The belief in opportunity and upward mobility – long embodied in US culture by “the American dream” – has historically served as a powerful psychological buffer, fostering resilience and purpose even amid systemic barriers. However, as inequality widens and while career opportunities for many appear to narrow, research shows the gap between aspiration and reality can lead to disillusionment, chronic stress and increased psychological distress – particularly among marginalised groups. These feelings are only intensified in the age of social media, where constant exposure to curated success stories fuels social comparison and deepens the sense of falling behind.
For younger people in the UK and many parts of Europe, the fact that so much capital is tied up in housing means opportunity depends less on effort or merit and more on whether their parents own property – meaning they could pass some of its value down to their children.
‘Deaths of Despair and the Future of Capitalism’, a discussion hosted by LSE Online.
Stagnation also manifests in more subtle but no less damaging ways. Take infrastructure. In many countries, the true cost of flatlining growth has been absorbed not through dramatic collapse but quiet decay.
Across the UK, more than 1.5 million children are learning in crumbling school buildings, with some forced into makeshift classrooms for years after being evacuated due to safety concerns. In healthcare, the total NHS repair backlog has reached £13.8 billion, leading to hundreds of critical incidents – from leaking roofs to collapsing ceilings – and the loss of vital clinical time.
Meanwhile, neglected government buildings across the country are affecting everything from prison safety to courtroom access, with thousands of cases disrupted due to structural failures and fire safety risks.
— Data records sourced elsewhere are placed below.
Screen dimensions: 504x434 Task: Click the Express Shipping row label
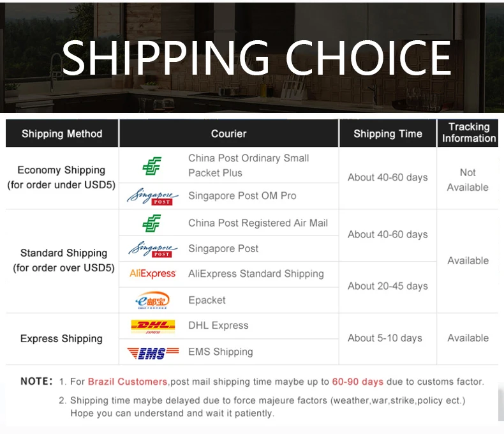pyautogui.click(x=61, y=338)
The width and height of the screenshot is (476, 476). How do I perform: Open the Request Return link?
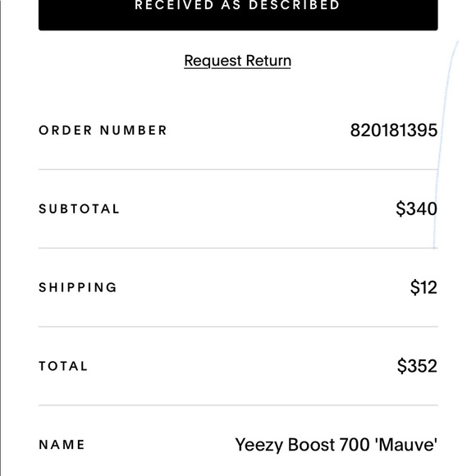[238, 61]
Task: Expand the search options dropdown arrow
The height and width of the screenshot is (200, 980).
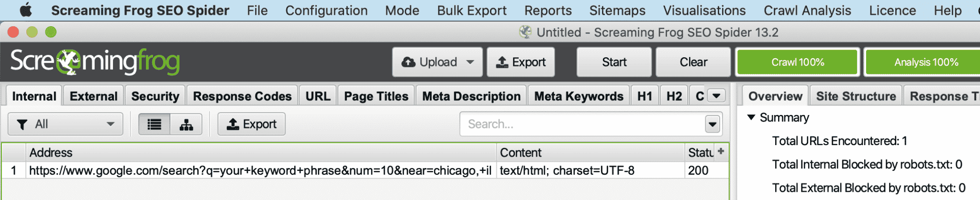Action: coord(713,125)
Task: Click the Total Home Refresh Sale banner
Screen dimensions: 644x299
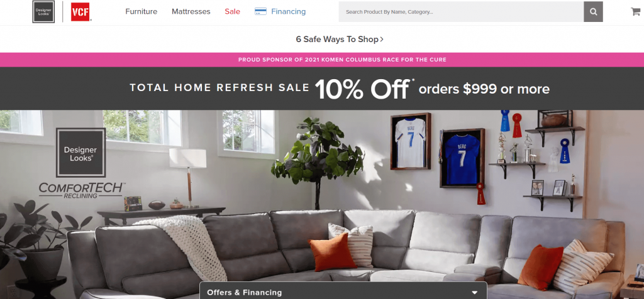Action: 322,89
These are not headlines but lived realities – the hidden toll of underinvestment, quietly hollowing out the state behind a veneer of functionality.
Without economic growth, governments face a stark dilemma: to raise revenues through higher taxes, or make further rounds of spending cuts. Either path has deep social and political implications – especially for inequality. The question becomes not just how to balance the books but how to do so fairly – and whether the public might support a post-growth agenda framed explicitly around reducing inequality, even if it also means paying more taxes.
In fact, public attitudes suggest there is already widespread support for reducing inequality. According to the Equality Trust, 76% of UK adults agree that large wealth gaps give some people too much political power.
Research by the Sutton Trust finds younger people especially attuned to these disparities: only 21% of 18 to 24-year-olds believe everyone has the same chance to succeed and 57% say it’s harder for their generation to get ahead. Most believe that coming from a wealthy family (75%) and knowing the right people (84%) are key to getting on in life.
In a post-growth world, higher taxes would not only mean wealthier individuals and corporations contributing a relatively greater share, but the wider public shifting consumption patterns, spending less on private goods and more collectively through the state. But the recent example of France shows how challenging this tightope is to walk.
In September 2024, its former prime minister, Michel Barnier, signalled plans for targeted tax increases on the wealthy, arguing these were essential to stabilise the country’s strained public finances. While politically sensitive, his proposals for tax increases on wealthy individuals and large firms initially passed without widespread public unrest or protests.
However, his broader austerity package – encompassing €40 billion (£34.5 billion) in spending cuts alongside €20 billion in tax hikes – drew vocal opposition from both left‑wing lawmakers and the far right, and contributed to parliament toppling his minority government in December 2024.
Such measures surely mark the early signs of a deeper financial reckoning that post-growth realities will force into the open: how to sustain public services when traditional assumptions about economic expansion can no longer be relied upon.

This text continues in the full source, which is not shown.